Following news reports of a would-be cable thief burning his skin off – literally – we did a little research about the real cost of cable theft in South Africa. We came across this article published by Creamer Media in 2018 and have adapted it for the purposes of examining the extent of the problem.
Google cable theft and up pops “cable theft in south africa..” which in itself tells the story.
Within minutes an experienced cable thief can make off with lengths of underground cable and all he needs is a pick and a bakkie. It is a simple operation. They chop the cable off on two ends, attach one end to the vehicle and simply drive off, pulling the length of cable from the ground, stopping to load the loot onto the vehicle.
The risk of arrest is minimal, because, by the time the victims realise there is a power failure and what the reason is, the thief and the cable would be gone.

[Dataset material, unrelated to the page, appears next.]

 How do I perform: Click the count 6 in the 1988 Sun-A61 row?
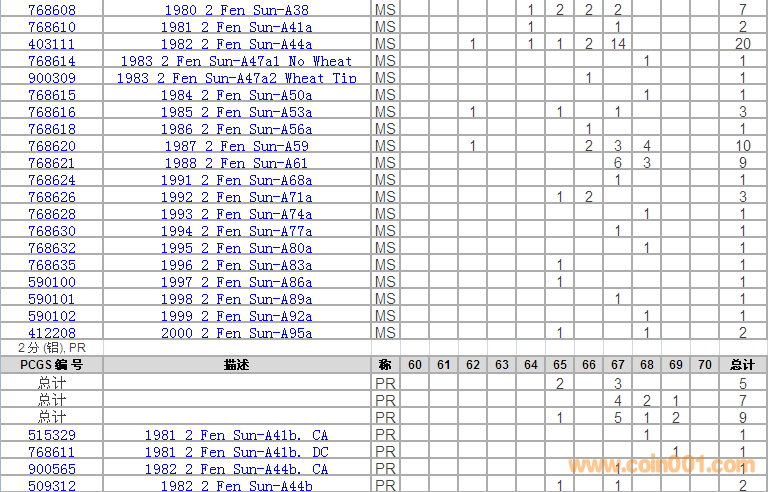coord(618,163)
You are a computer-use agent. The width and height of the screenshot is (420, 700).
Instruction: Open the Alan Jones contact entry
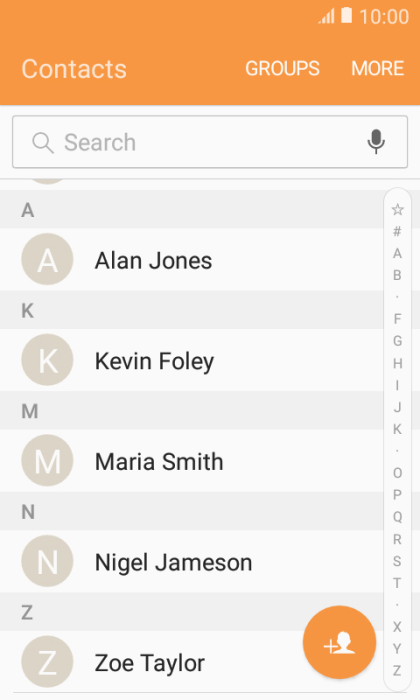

The reward is very handsome. At R54/kg (in 2018) a well-organised team of cable thieves can earn up to R10 000 per night! With such a low barrier to entry, this makes it an attractive option for criminals.
For business owners who lose stock due to a broken cold chain, property developers who have to replace cables and therefore suffer cost overruns and schedule delays and the municipality that has to deal with communities left in the dark, this is, however, a costly and increasing problem.
Cable theft costs the South African economy an estimated R7 billion per year and efforts to combat it have not yet paid off on any significant scale. The replacement cost of the same 1 km length of cable that earns the criminal R10 000, could amount up to R1.2 million, excluding installation and consequential costs.
This does not account for the lives lost, loss of income for families whose loved ones are either convicted or killed or the real and present danger to security guards at vulnerable sites.